Question

Differentiate\[\tan^{- 1} \left( \frac{\sqrt{1 + x^2} - 1}{x} \right)\] with respect to \[\sin^{-1} \left( \frac{2x}{1 + x^2} \right)\], If \[- 1 < x < 1, x \neq 0 .\] ?

Answer 1

\[\text { Let, u }= \tan^{- 1} \left( \frac{\sqrt{1 + x^2} - 1}{x} \right)\]

\[\text { put x }= \tan\theta\]

\[ \Rightarrow u = \tan^{- 1} \left( \frac{\sqrt{1 + \tan^2 \theta} - 1}{\tan\theta} \right)\]

\[ \Rightarrow u = \tan^{- 1} \left( \frac{sec\theta - 1}{\tan\theta} \right) \]

\[ \Rightarrow u = \tan^{- 1} \left( \frac{1 - \cos\theta}{\sin\theta} \right) \]

\[ \Rightarrow u = \tan^{- 1} \left( \frac{2 \sin^2 \frac{\theta}{2}}{2\sin\frac{\theta}{2}\cos\frac{\theta}{2}} \right) \]

\[ \Rightarrow u = \tan^{- 1} \left( \tan\frac{\theta}{2} \right) . . . \left( i \right)\]

\[\text { And,} \]

\[ v = \sin^{- 1} \left( \frac{2x}{1 + x^2} \right)\]

\[ \Rightarrow v = \sin^{- 1} \left( \frac{2\tan\theta}{1 + \tan^2 \theta} \right) \]

\[ \Rightarrow v = \sin^{- 1} \left( \sin2\theta \right) . . . \left( ii \right)\]

\[\text { Here }, \]

\[ - 1 < x < 1\]

\[ \Rightarrow - 1 < \tan\theta < 1 \]

\[ \Rightarrow - \frac{\pi}{4} < \theta < \frac{\pi}{4} . . . \left( A \right) \]

\[\text { So, from equation } \left( i \right), \]

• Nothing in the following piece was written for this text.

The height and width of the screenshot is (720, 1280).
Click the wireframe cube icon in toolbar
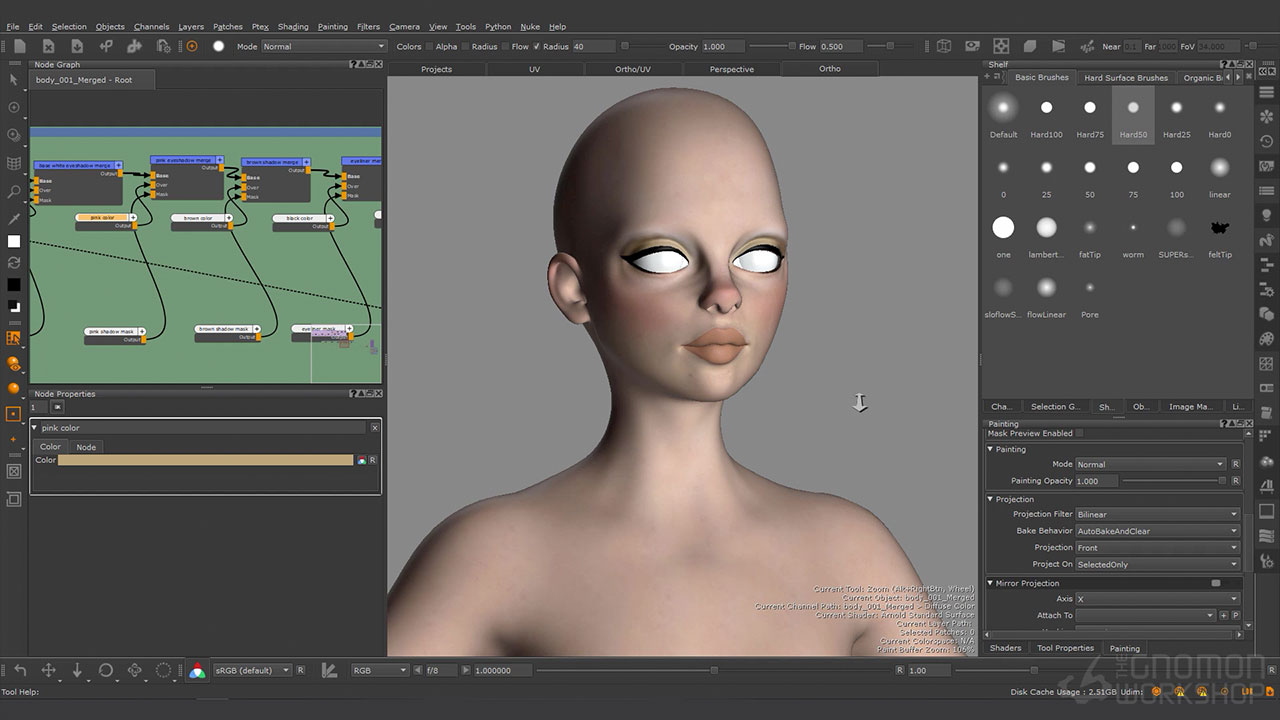943,46
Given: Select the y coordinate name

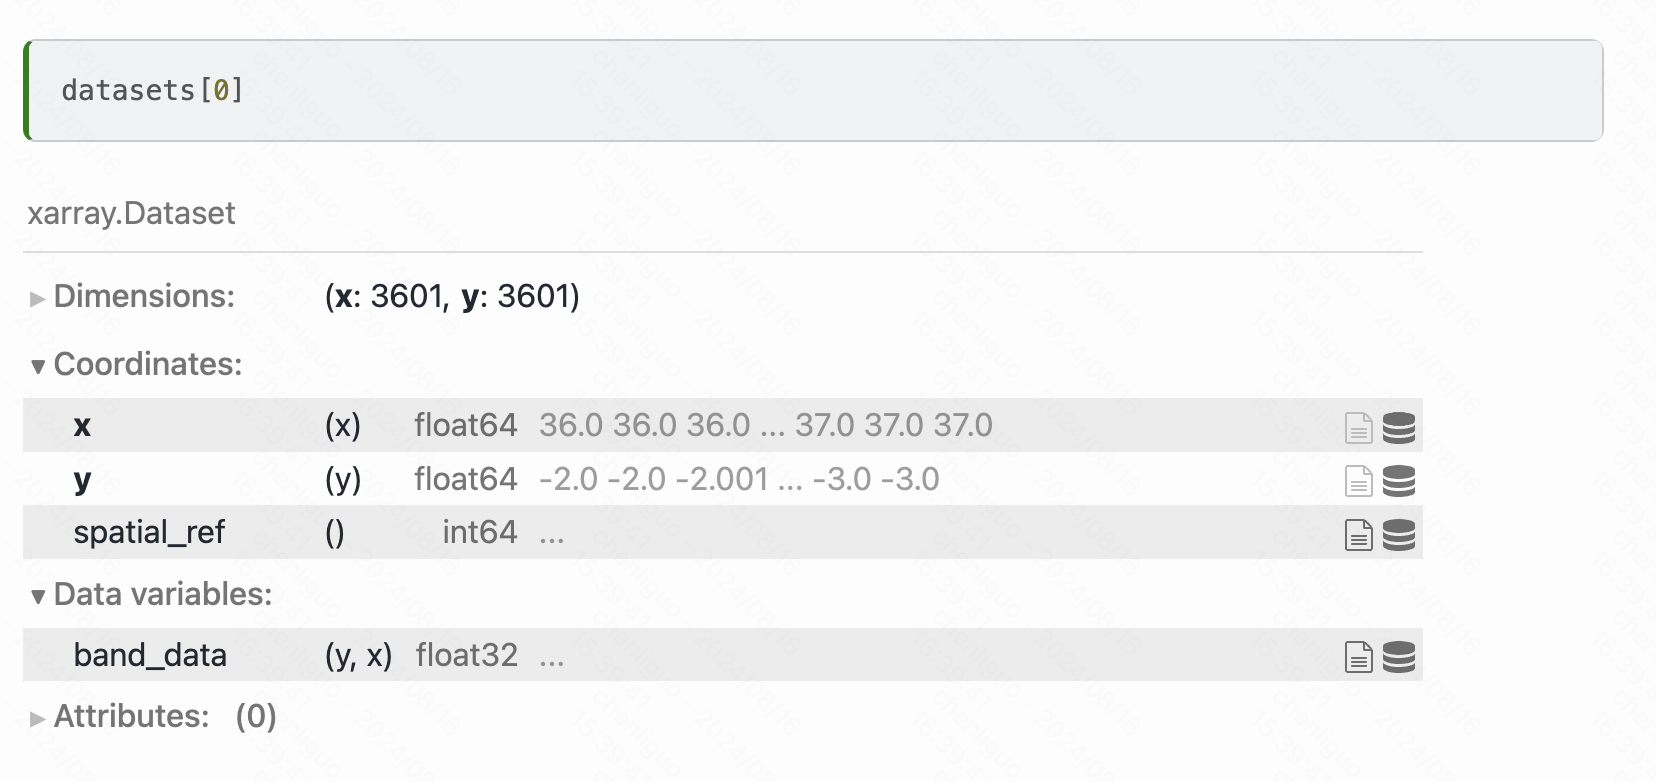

\[u = \frac{\theta}{2} .........\left[ \text { Since }, \tan^{- 1} \left( \tan\theta \right) = \theta, \text{ if }\theta \in \left( - \frac{\pi}{2}, \frac{\pi}{2} \right) \right] \]

\[ \Rightarrow u = \frac{1}{2} \tan^{- 1} x ..........\left[ \text { since, } x = \tan\theta \right]\]

Differentiating it with respect to x,

\[\frac{du}{dx} = \frac{1}{2}\left( \frac{1}{1 + x^2} \right)\]

\[ \Rightarrow \frac{du}{dx} = \frac{1}{2\left( 1 + x^2 \right)} . . . \left( i \right)\]

\[\text { Now, from equation } \left( ii \right) \text { and } \left( A \right), \]

\[v = 2\theta .........\left[ \text { Since }, \sin^{- 1} \left( \sin\theta \right) = \theta, \text{ if }\theta \in \left[ - \frac{\pi}{2}, \frac{\pi}{2} \right] \right]\]

\[ \Rightarrow v = 2 \tan^{- 1} x .........\left[ \text { Since, } x = \tan\theta \right]\]

Differentiating it with respect to x,

\[\frac{dv}{dx} = 2\left( \frac{1}{1 + x^2} \right) . . . \left( iv \right)\]

\[\text { dividing equation } \left( iii \right) \text { by } \left( iv \right), \]

\[\frac{\frac{du}{dx}}{\frac{dv}{dx}} = \frac{1}{2\left( 1 + x^2 \right)} \times \frac{1 + x^2}{2}\]

\[ \therefore \frac{du}{dv} = \frac{1}{4}\]